REQUIREMENT 1:
List every way of propagating the plant that the twin flower text names.
REQUIREMENT 2:
Continue the twin flower text from its last sentence.

EXERCISE TEXT:
Twin flower is a charming evergreen creeping vine that forms large mats in moist, shady woods. Its sweet-smelling blooms attract bees. After the flowers have faded, the plant’s evergreen leaves remain beneath the snow all winter.
Quick Growing Guide
Botanical Name: Linnaea borealis
Botanical Family: Caprifoliaceae
En français: Linnée boréale
Sun / Shade:
Water: Keep moist. Will not tolerate drought.
The Twin flower (Linnaea borealis) is a plant found throughout the northern hemisphere in circumboreal habitats. It occurs across the northern hemisphere, from Siberia to Sweden, and across North America. “Borealis” means “northern.” It is sometimes spelt twinflower.
In Canada, Linnaea borealis longiflora is considered of conservation significance in the Yukon Territory, along the eastern edge of its range.
The twin flower has tiny pink bell-shaped flowers that sit atop a Y-shaped stem. They are in the family Caprifoliaceae (Honeysuckle). It is a perennial that blooms from June to September.
Where to Plant
The twin flower prefers light shade to direct sunlight. They make excellent ground cover in woodland gardens. It grows in forests, meadows, lakes, rivers, and on dry mountain slopes, and is suitable for use as a native ground cover in rock gardens and on peat bogs. It has amazing stems that can grow to be a foot or two tall (20 to 40 cms)
Propagating Linnaea borealis
Seeds are hard to collect, but they don’t need any cold treatment to sow. They can be sown in the fall or the spring. It can be propagated by division and by cuttings as well. They are great ground cover plants, but they need room to grow.

DATASET:

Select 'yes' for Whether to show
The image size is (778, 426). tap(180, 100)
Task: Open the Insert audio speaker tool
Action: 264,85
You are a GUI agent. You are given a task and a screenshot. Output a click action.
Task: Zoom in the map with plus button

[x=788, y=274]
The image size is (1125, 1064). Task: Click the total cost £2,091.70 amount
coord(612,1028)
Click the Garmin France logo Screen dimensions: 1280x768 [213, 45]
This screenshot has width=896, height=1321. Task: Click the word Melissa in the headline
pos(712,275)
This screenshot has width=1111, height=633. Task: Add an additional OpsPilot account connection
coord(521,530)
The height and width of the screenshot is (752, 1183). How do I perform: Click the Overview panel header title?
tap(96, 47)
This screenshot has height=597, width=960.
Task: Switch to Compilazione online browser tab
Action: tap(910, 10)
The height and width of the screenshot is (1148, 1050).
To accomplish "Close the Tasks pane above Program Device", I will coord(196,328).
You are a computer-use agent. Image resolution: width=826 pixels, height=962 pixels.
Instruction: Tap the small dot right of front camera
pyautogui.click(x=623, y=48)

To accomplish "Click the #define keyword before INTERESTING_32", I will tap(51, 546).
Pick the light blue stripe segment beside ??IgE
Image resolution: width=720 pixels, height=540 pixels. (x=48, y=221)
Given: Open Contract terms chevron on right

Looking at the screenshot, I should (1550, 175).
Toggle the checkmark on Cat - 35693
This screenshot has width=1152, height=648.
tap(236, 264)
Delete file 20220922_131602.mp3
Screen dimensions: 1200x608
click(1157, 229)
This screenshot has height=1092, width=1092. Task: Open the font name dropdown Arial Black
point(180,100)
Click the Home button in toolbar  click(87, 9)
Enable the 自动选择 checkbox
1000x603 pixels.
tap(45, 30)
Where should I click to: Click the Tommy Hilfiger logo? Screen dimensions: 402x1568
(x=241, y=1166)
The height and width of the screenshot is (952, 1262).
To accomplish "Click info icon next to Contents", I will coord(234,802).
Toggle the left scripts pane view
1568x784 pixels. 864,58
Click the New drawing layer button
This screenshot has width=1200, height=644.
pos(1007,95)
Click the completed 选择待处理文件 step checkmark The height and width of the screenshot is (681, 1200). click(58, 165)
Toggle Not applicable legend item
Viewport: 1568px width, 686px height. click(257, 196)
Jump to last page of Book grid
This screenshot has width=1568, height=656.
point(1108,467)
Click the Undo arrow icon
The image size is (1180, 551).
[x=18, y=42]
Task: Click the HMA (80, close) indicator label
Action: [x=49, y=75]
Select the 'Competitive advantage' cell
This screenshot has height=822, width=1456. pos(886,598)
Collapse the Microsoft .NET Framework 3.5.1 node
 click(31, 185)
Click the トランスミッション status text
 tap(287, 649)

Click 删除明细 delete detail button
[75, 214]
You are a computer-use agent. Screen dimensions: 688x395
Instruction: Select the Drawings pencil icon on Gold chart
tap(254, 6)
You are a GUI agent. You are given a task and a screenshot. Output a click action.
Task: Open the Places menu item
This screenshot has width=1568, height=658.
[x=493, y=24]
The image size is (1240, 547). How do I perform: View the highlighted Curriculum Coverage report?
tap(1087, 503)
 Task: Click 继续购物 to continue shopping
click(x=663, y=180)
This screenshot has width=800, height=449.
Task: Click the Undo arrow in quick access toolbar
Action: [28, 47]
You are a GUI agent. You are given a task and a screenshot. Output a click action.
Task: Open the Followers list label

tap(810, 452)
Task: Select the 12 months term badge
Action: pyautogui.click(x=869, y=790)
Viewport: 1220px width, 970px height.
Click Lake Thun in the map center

ANSWER SPACE 1:
Seeds, division, and cuttings.

ANSWER SPACE 2:
Caring for Twin Flower
Twin flower plant care is easy. They do not do well in extreme moisture or drought. The best way to propogate them is through stem cuttings in late spring.
Pruning Linnée boréale
Although twin flowers reproduce through underground runners and spread easily, they are not considered aggressive and are often taken over by other plants. If you want to use them as ground cover, you should give them enough room to spread if you want them to multiply.
No common pests or diseases.
It was named for Carolus Linnaeus (1707-1778), the father of modern botany, who liked the flower so much he had his portrait painted with it. He was responsible for naming of around 8,000 plants, as well as many animals and the scientific designation for humans: Homo sapiens. The naming of Linnaea borealis was not done by Carolus himself, but rather friend and teacher Jan Frederik Gronovious in his honour.